La Voz de Galicia

En un artículo publicado en El País, Luis Ayala daba este jueves un dato estremecedor que andaba yo buscando hace mucho tiempo: «Entre el 2006 y el 2010, los ingresos del 5 % de la población con rentas más bajas cayeron cerca de un nueve por ciento», mientras que los del 5 % de rentas más altas crecieron en un porcentaje cercano al diez. Es decir: se estaba acentuando una desigualdad crónica que los recortes de la crisis -era la tesis de su artículo- pueden agravar hasta límites estremecedores. Ayala hace un análisis interesante, aunque prescinde de los motivos socioculturales para explicar esta brecha cada día más profunda desde, dice, los primeros años noventa, y se remite casi solo a las políticas redistributivas insuficientes.

El gran problema, me parece, reside en la progresiva deshumanización de nuestras sociedades que, con sus instituciones proveedoras de valores averiadas -familia, educación, iglesias-, han quedado sometidas a una visión meramente comercial de la persona: valemos en función de nuestro grado de imprescindibilidad económica. A los indispensables se les paga lo que haga falta y a los recambiables, lo menos posible.

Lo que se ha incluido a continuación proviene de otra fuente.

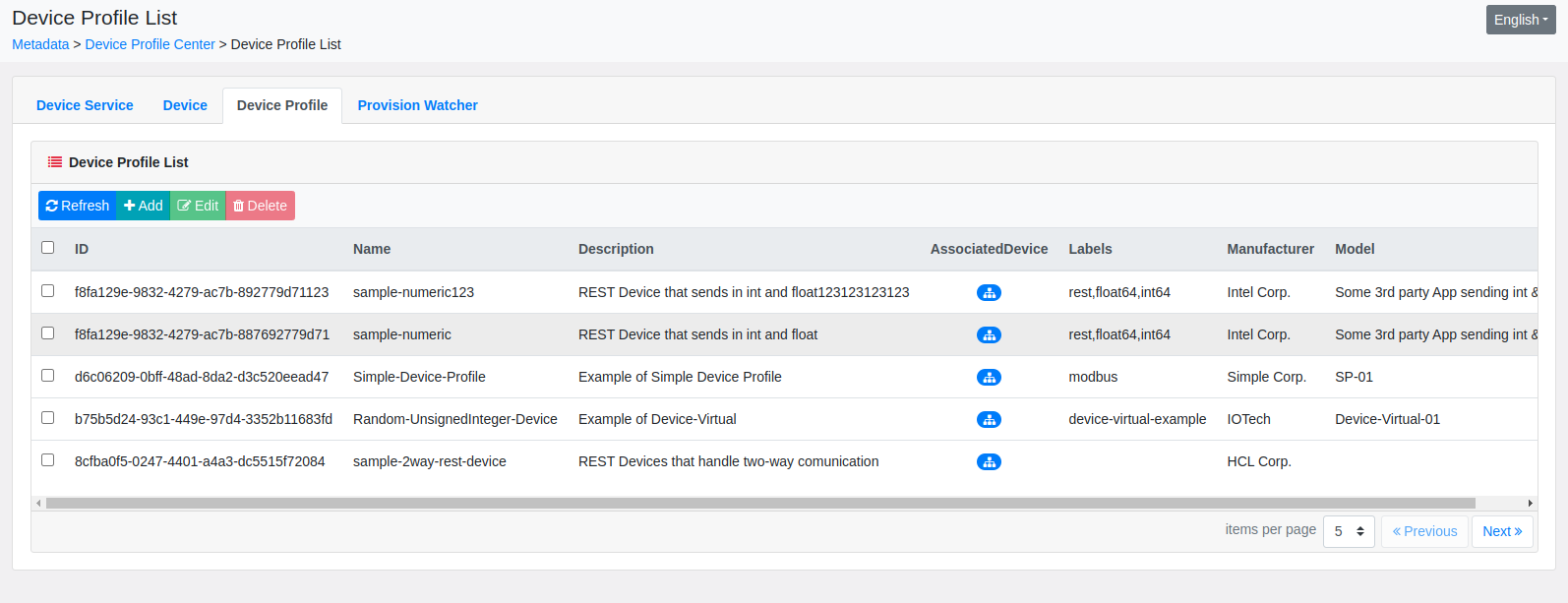Click the red list icon beside Device Profile List
The height and width of the screenshot is (603, 1568).
pyautogui.click(x=55, y=162)
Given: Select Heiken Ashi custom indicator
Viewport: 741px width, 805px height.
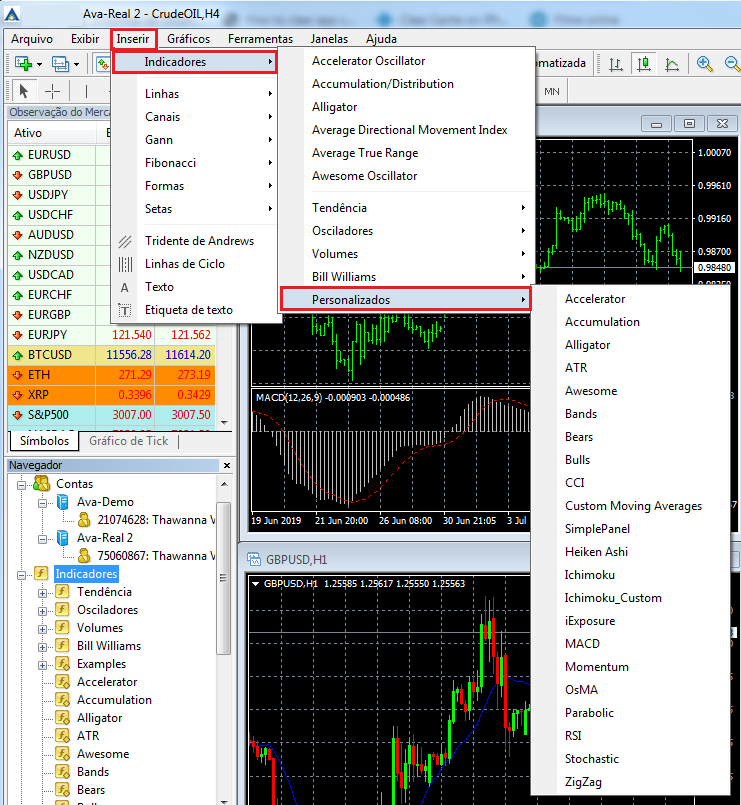Looking at the screenshot, I should click(x=596, y=552).
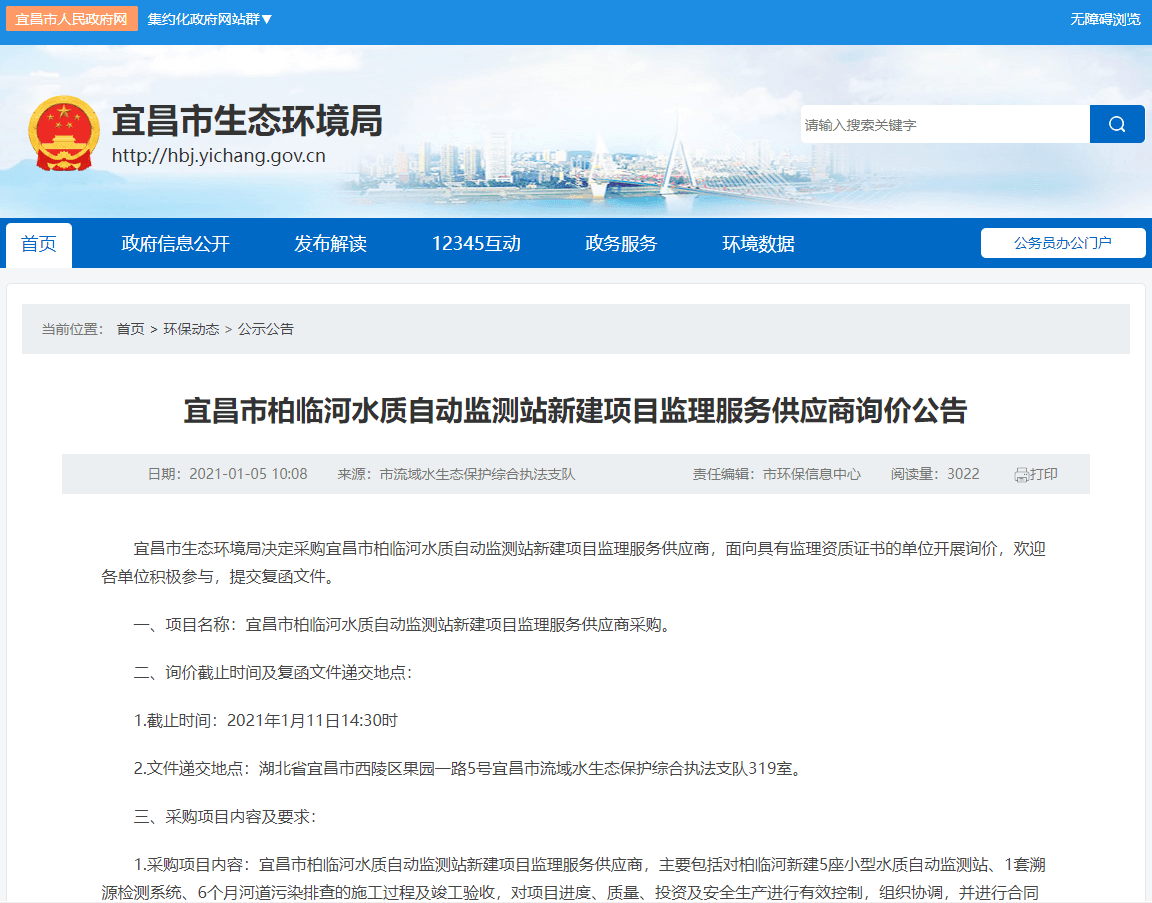Enable 无障碍浏览 accessibility mode
This screenshot has width=1152, height=903.
pos(1105,19)
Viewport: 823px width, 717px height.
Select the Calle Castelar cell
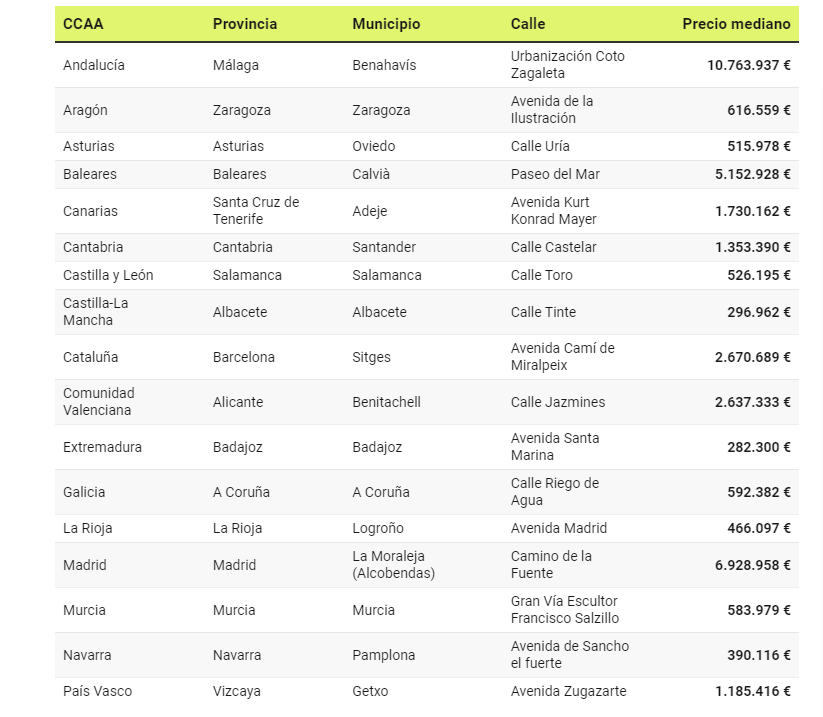553,247
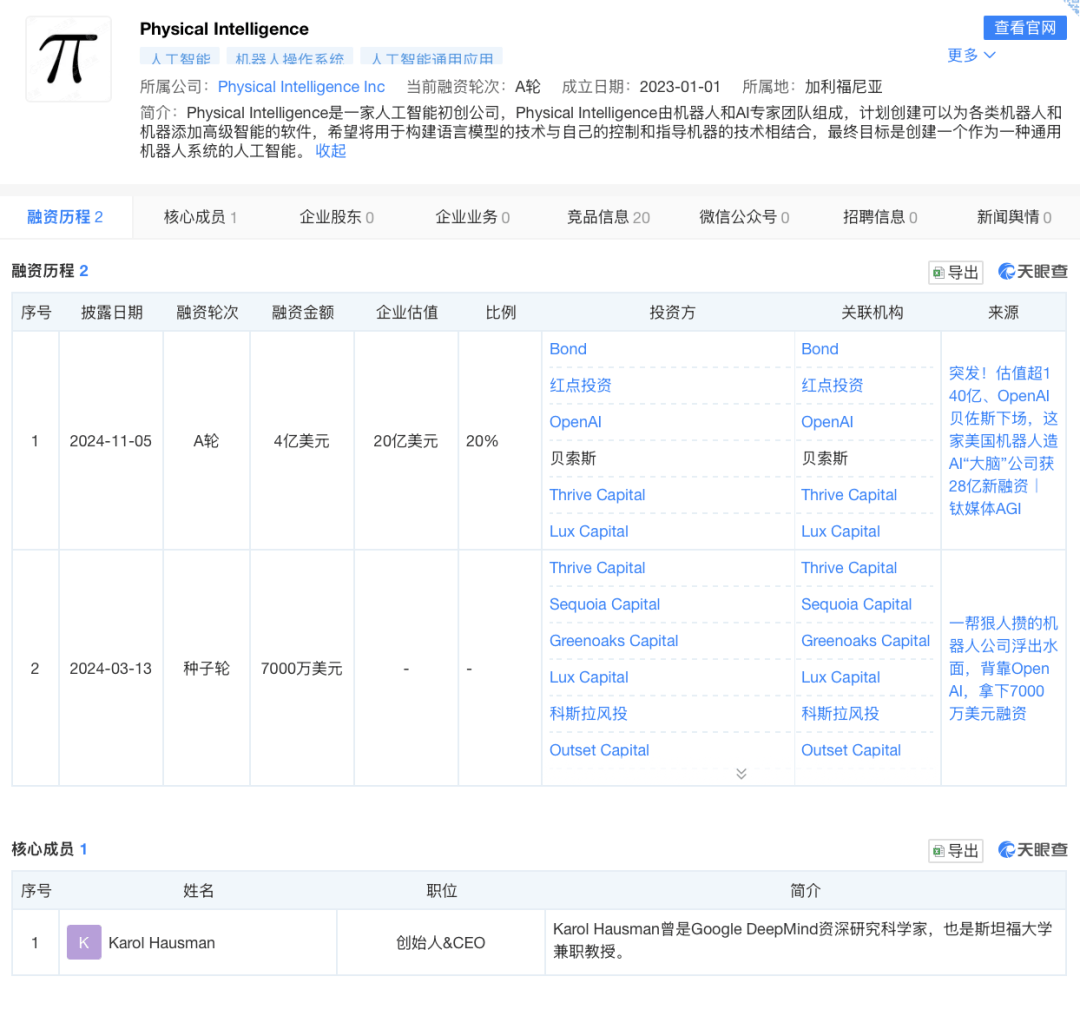The width and height of the screenshot is (1080, 1016).
Task: Open OpenAI investor link in round A
Action: [575, 422]
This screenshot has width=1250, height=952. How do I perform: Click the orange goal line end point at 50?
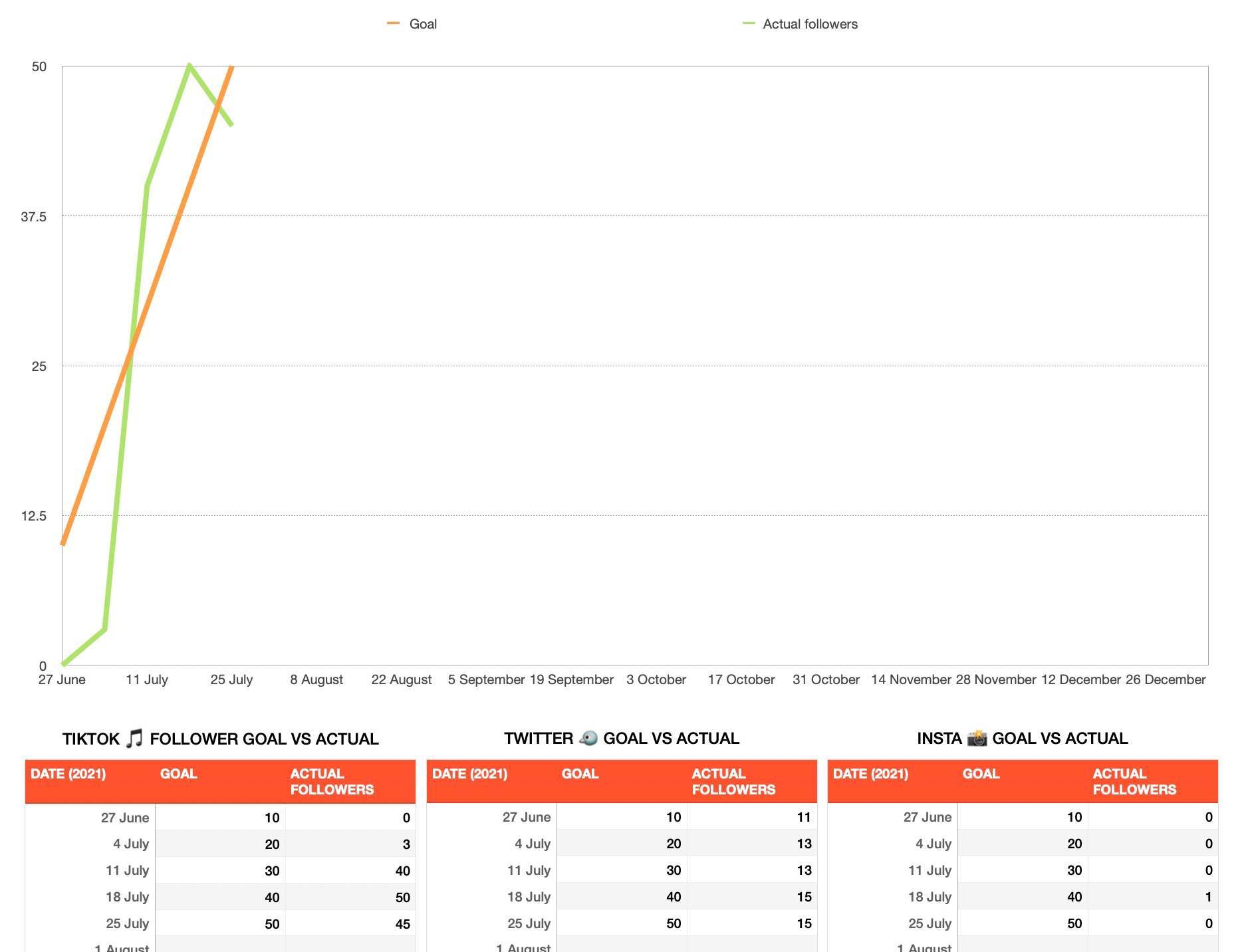tap(231, 66)
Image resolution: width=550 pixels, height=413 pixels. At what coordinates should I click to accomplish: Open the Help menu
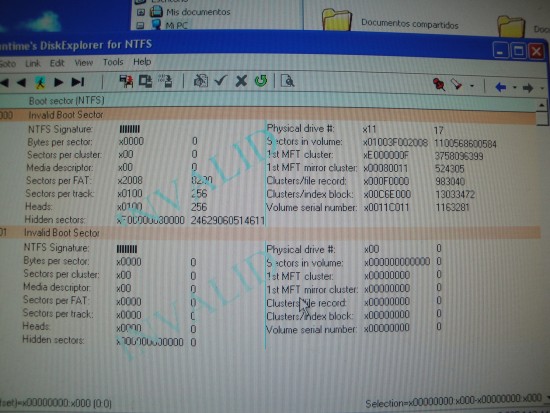click(142, 62)
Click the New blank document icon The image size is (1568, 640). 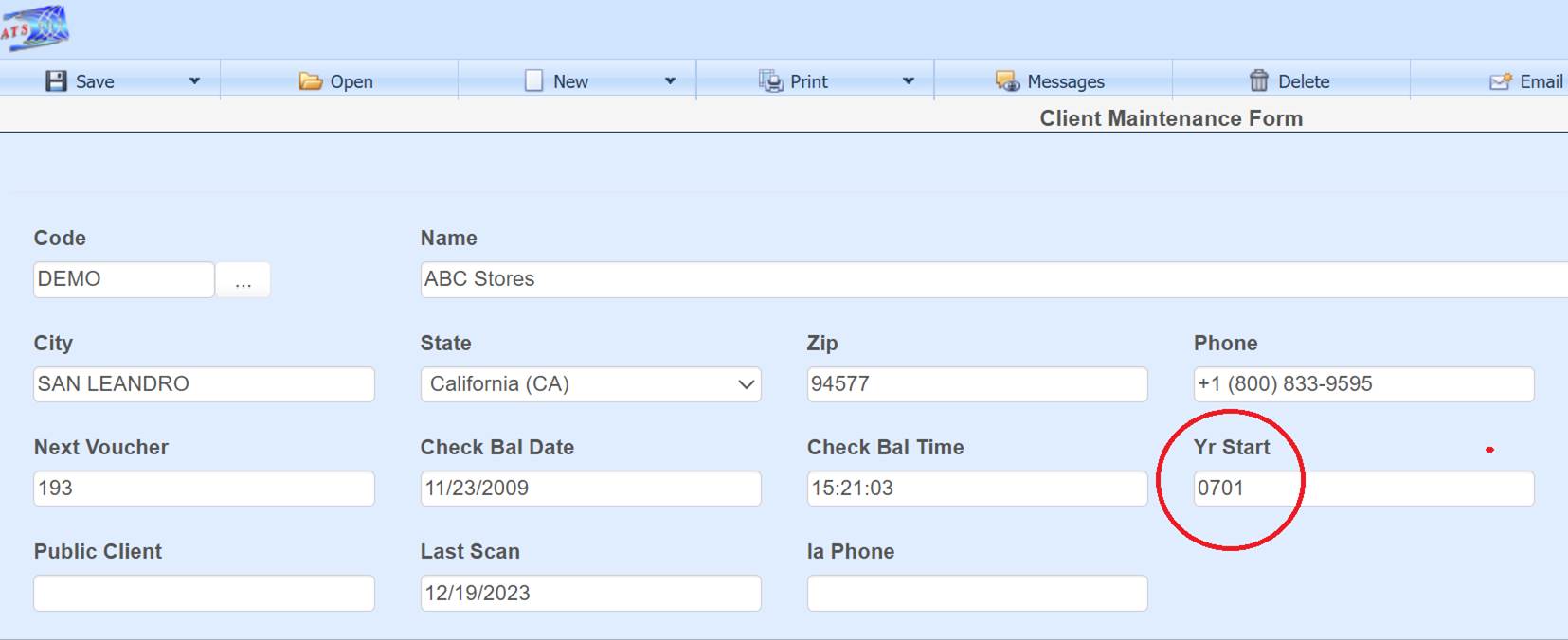(534, 81)
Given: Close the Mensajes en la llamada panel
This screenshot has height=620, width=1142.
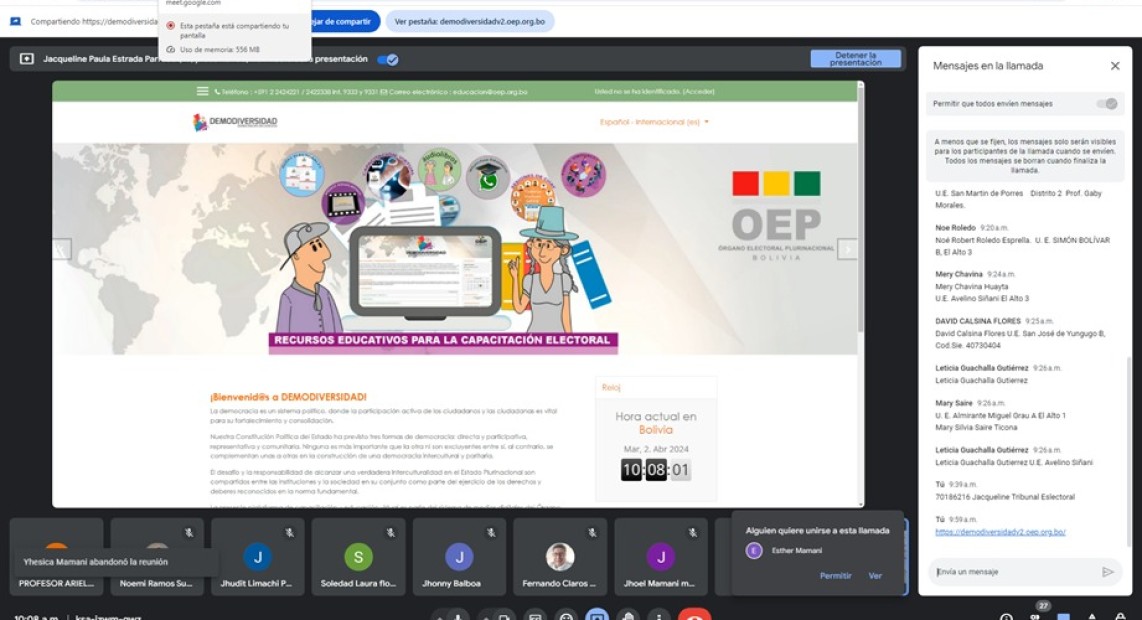Looking at the screenshot, I should coord(1115,66).
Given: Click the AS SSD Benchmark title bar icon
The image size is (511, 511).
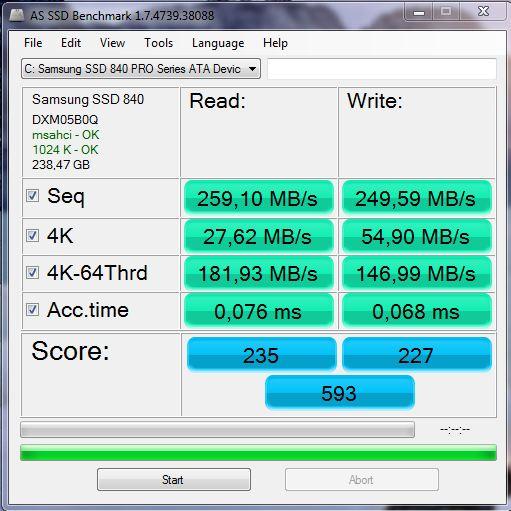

Escribía Simon Leys: «Por una irónica paradoja, el proletariado está condenado al ocio forzado del desempleo crónico, mientras que los miembros de la élite educada, cuyas profesiones liberales han sido transformadas en máquinas dementes de hacer dinero, se condenan a sí mismas a la esclavitud de un trabajo abrumador que no cesa ni de día ni de noche, sin tregua, hasta que revientan en la tarea, como acémilas aplastadas por su propia carga». Deberíamos repensarlo. Y no solo en clave económica.